Univadis : Existe-t-il des contre-indications ou des populations plus à risque ?
Sandrine Boullu : Une cardiopathie ischémique stentée récemment qui nécessite une double anti-agrégation plaquettaire pendant un an est une contre-indication temporaire, de même qu’une rétinopathie sévère ou non stabilisée susceptible de s’aggraver lors de l’amélioration post-chirurgicale rapide de la glycémie. Les autres contre-indications sont les mêmes que celles de la chirurgie bariatrique (pathologies psychiatriques sévères non stables, addictions…), et celles inhérentes à toute intervention chirurgicale (terrain cardiologique ou respiratoire jugé trop à risque par exemple).
Je voudrais par ailleurs attirer l’attention sur les femmes en âge de procréer ayant un antécédent de chirurgie bariatrique ou métabolique, car leurs grossesses sont considérées comme à risque. Le médecin généraliste doit les référer à un centre spécialisé pour un bilan endocrinologique et informer le gynécologue. Chez ces patientes, les bilans nutritionnels doivent être plus réguliers et le suivi échographique plus rapproché car un apport alimentaire maternel insuffisant ou de possibles carences exposent le fœtus à un retard de croissance et/ou des anomalies morphologiques.

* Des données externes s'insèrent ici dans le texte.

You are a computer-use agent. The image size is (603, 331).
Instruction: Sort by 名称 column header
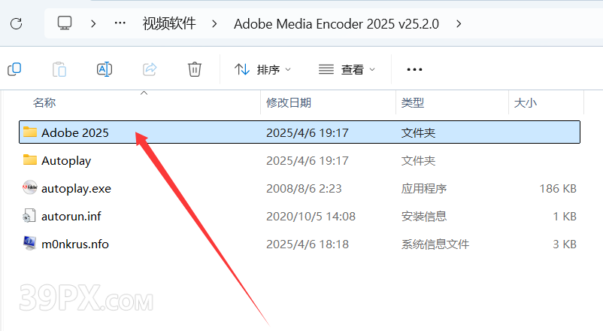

Le médecin généraliste doit référer les femmes enceintes avec antécédent de chirurgie métabolique ou bariatrique à un centre spécialisé pour un bilan endocrinologique, et informer le gynécologue.
Univadis : Quel rôle le médecin généraliste a-t-il à jouer dans le suivi post-chirurgical de ces patients ?

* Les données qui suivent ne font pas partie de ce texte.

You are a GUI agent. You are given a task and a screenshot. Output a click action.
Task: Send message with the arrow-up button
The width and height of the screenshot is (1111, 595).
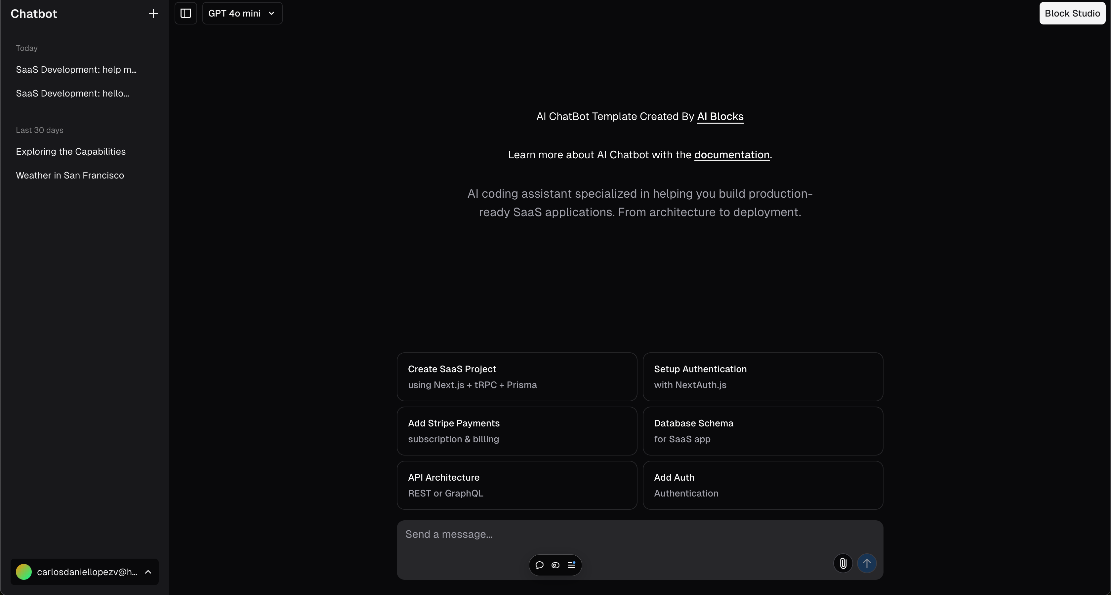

Sandrine Boullu : Un suivi de l’équilibre glycémique est indispensable à vie car le diabète peut réapparaître, souvent en lien avec la reprise de poids. Il est assuré par l’équipe hospitalière tous les 3 mois la première année, puis tous les 6 mois la 2e, mais il y a beaucoup de perdus de vue par la suite, surtout chez les patients en rémission.
Par ailleurs, une supplémentation vitaminique est indispensable, à vie pour ceux qui ont eu un bypass gastrique (complément multivitaminique de base, et ajout de vitamine B12, de fer, de calcium, de vitamine D et autres en fonction de l’apport de base choisi). Et le patient doit être informé des complications potentiellement graves en cas de non-observance (neurologiques, hématologiques, osseuses, etc.). La contrainte est moins lourde en cas de sleeve gastrectomie. Dans ce cas, la supplémentation en vitamines doit être poursuivie au moins la première année, lorsque la perte de poids est très importante, puis en fonction des résultats de bilan.

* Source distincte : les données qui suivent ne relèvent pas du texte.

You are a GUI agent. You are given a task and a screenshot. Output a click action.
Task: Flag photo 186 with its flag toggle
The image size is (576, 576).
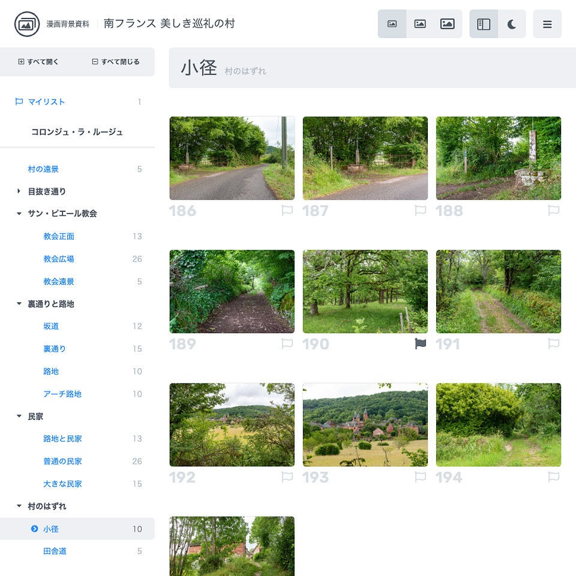(286, 211)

Sur ces deux points, le médecin traitant a un rôle important à jouer. Tout d’abord pour inciter à poursuivre un suivi endocrinologique régulier (au moins une fois par an) à partir de la 2e année, et d’autre part pour contrôler/encourager l’observance à la supplémentation et proposer un bilan nutritionnel au moins une fois par an lorsque cela n’a pas été fait par ailleurs.
Le médecin doit aussi être attentif aux complications post-chirurgicales, rares mais possibles, et faire régulièrement le point sur les comorbidités : celles préexistantes mais aussi celles susceptibles de survenir à l’avenir, l’exposition à une hyperglycémie durant des années ayant forcément laissé des traces (fond d’œil, fonctions rénale et cardiovasculaire).
Enfin, le dialogue entre généraliste et spécialiste reste une composante centrale de la prise en charge de ces patients, tant pour discuter de la chirurgie métabolique à son état de projet, que pour assurer le meilleur suivi et favoriser l’observance par la suite.